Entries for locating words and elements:
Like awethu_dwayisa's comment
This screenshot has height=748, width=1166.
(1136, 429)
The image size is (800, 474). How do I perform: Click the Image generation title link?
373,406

* **WHAT YOU SHOULD DO**
Rewrite all of the lines above as a two-column CSV with the header "text" and "answer". Each row should hold one line's text and its answer, each in a quoted field, with line breaks replaced by spaces.

* **COMPLETED EXERCISE**
text,answer
"Like awethu_dwayisa's comment This screenshot has height=748, width=1166.","(1136, 429)"
"The image size is (800, 474). How do I perform: Click the Image generation title link?","373,406"